=== INFORMATION ===
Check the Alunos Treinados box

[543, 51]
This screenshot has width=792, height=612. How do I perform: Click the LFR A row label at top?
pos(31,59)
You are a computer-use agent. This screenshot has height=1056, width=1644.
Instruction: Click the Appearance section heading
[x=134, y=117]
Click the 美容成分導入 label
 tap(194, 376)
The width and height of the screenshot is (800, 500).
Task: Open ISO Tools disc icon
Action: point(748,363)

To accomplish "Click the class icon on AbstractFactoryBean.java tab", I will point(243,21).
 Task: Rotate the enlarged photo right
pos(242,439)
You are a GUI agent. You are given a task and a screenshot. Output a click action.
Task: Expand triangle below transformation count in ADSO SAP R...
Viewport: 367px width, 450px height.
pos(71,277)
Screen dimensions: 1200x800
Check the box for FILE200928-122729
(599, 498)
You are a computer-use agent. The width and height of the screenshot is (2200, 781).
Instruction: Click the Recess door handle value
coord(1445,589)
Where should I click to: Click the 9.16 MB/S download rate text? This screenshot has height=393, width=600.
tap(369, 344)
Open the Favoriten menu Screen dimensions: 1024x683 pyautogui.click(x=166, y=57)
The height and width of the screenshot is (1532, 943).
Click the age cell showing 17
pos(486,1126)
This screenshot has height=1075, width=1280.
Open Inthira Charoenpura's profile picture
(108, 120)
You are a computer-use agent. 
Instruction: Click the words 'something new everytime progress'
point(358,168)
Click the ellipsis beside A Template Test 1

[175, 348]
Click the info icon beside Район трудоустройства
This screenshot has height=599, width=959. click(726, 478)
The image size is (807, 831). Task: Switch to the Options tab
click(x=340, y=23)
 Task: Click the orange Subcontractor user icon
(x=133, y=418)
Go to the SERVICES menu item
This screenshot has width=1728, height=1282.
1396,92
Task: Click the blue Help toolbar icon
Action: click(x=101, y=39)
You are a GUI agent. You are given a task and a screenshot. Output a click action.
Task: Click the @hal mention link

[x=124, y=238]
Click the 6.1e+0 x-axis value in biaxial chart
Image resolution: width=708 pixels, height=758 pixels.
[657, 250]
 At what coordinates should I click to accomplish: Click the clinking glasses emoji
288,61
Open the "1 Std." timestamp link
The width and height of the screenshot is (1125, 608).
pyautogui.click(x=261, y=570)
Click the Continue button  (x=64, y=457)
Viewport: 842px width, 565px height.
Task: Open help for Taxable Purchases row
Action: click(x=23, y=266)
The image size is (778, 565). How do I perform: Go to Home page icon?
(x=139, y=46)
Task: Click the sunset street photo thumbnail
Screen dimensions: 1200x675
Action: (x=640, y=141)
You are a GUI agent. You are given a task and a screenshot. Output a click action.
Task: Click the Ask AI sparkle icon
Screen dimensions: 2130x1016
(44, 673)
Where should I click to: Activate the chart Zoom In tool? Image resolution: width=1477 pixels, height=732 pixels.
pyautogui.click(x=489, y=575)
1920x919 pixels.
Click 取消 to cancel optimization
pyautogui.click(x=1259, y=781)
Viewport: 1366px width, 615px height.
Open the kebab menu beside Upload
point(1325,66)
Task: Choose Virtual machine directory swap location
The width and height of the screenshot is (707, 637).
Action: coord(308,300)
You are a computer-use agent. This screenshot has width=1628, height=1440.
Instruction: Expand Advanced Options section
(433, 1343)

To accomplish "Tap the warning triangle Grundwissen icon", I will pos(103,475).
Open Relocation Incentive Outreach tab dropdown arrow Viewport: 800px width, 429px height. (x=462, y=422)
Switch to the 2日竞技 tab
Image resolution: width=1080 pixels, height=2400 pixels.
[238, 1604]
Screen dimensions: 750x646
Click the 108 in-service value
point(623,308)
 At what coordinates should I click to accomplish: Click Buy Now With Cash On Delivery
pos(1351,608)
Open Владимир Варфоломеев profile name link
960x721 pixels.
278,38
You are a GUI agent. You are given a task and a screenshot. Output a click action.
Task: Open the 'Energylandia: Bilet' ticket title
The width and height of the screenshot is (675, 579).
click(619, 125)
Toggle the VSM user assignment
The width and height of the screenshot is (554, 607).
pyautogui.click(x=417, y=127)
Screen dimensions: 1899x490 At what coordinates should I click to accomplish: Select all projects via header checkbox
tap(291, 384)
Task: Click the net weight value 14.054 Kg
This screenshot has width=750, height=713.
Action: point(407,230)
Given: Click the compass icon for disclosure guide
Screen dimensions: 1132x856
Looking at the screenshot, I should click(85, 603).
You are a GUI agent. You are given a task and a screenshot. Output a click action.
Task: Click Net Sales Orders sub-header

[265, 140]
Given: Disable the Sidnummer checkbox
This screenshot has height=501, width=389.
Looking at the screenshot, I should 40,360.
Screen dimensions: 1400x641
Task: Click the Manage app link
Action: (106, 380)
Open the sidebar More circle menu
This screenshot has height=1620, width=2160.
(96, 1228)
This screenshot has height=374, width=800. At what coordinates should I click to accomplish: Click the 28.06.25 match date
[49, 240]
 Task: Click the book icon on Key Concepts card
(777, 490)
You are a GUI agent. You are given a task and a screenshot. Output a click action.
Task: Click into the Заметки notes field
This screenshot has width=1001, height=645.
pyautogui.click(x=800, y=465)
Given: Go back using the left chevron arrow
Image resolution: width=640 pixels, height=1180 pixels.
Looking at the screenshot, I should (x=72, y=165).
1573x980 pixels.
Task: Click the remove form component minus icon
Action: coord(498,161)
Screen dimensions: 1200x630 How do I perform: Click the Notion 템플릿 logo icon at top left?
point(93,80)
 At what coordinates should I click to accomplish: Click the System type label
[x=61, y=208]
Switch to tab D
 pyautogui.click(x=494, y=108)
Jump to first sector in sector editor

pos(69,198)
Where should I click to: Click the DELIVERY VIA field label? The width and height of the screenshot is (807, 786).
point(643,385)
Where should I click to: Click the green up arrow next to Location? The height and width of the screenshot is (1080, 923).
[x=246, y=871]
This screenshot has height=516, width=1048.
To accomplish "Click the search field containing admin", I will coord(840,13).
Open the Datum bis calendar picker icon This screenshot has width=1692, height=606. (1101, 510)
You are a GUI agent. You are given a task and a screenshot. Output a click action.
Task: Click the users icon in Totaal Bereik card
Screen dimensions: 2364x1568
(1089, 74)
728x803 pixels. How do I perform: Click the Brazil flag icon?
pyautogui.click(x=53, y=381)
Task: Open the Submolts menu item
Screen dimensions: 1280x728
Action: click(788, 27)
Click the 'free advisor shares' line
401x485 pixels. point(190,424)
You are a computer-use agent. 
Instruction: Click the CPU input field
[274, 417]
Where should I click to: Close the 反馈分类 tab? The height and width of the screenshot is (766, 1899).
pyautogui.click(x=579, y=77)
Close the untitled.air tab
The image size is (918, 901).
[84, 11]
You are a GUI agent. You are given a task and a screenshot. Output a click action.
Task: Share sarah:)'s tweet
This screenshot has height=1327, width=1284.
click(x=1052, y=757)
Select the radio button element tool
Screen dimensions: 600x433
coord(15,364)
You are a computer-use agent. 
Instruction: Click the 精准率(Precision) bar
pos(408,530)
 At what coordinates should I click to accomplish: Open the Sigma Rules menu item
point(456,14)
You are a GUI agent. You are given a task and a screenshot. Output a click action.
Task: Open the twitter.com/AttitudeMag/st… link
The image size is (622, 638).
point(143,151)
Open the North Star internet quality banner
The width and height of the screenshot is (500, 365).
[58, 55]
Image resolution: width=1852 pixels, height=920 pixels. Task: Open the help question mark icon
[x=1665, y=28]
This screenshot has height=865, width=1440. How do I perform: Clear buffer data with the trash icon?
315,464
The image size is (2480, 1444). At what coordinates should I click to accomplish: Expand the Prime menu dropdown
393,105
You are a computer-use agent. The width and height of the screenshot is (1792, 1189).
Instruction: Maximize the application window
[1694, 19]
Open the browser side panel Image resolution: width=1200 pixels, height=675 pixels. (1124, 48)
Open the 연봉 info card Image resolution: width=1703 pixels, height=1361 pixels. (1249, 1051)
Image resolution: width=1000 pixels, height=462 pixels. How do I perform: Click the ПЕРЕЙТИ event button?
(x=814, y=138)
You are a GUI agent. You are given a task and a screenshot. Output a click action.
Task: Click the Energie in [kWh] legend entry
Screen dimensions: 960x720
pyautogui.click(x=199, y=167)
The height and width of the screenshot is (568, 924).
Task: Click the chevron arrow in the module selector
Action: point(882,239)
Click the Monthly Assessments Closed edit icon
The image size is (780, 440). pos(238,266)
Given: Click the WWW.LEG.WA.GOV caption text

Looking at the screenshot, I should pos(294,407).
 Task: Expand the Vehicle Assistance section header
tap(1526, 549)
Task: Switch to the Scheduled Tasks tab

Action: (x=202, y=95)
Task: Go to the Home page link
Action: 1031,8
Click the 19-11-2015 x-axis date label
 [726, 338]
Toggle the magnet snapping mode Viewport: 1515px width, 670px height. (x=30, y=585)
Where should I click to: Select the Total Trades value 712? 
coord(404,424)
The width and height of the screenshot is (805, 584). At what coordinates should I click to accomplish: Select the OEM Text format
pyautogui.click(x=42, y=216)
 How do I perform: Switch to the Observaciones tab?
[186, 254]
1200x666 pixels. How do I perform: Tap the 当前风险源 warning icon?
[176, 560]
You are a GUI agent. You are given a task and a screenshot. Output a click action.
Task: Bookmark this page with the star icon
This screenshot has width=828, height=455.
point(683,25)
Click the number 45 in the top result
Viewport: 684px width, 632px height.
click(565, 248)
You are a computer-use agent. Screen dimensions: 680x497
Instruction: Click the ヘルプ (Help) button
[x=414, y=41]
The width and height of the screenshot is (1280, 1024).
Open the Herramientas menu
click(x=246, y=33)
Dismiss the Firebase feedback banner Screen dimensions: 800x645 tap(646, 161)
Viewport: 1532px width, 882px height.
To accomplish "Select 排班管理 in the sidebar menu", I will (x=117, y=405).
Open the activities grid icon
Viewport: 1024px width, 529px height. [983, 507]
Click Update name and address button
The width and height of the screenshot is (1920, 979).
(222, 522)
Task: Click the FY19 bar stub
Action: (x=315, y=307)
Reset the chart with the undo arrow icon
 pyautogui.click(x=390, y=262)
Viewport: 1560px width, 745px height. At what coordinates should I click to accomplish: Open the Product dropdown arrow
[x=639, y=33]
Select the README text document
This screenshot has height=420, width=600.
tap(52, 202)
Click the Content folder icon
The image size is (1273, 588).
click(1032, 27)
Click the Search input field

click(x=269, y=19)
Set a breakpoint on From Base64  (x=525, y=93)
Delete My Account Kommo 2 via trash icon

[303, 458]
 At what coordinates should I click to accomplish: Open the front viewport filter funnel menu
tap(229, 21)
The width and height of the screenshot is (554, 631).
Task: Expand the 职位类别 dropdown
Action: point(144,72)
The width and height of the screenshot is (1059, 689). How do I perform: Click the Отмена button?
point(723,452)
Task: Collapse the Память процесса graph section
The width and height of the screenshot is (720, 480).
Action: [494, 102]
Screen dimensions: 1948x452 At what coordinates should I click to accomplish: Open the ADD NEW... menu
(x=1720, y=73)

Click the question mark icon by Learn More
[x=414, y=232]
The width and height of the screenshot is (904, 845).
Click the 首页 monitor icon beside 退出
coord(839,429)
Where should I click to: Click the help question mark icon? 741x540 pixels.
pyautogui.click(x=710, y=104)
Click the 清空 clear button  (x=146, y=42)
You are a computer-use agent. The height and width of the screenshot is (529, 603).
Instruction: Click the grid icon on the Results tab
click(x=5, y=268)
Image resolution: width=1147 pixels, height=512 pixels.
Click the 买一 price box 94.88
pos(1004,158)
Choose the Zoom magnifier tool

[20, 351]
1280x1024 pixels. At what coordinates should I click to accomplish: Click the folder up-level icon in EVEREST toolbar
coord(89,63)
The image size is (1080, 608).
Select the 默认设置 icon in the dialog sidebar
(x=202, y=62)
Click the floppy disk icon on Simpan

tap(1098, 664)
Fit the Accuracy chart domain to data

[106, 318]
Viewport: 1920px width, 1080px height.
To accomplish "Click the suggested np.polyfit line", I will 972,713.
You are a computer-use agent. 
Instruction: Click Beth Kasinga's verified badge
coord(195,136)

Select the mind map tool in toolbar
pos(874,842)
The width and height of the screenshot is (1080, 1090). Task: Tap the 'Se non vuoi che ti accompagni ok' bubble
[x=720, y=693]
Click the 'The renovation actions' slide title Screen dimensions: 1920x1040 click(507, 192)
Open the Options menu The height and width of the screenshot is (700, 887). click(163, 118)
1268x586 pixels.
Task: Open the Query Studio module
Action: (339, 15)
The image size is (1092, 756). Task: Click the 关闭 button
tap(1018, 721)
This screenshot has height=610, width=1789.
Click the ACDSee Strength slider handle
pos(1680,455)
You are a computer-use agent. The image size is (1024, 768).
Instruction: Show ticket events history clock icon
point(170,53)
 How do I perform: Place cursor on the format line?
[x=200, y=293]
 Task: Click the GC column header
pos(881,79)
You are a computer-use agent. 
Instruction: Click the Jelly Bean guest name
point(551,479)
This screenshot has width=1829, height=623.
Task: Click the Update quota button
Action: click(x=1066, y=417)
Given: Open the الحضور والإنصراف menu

=== DIRECTIONS ===
Where a line above includes "Toggle", copy that line.

=== RESULT ===
Toggle the VSM user assignment
Toggle the magnet snapping mode Viewport: 1515px width, 670px height. (x=30, y=585)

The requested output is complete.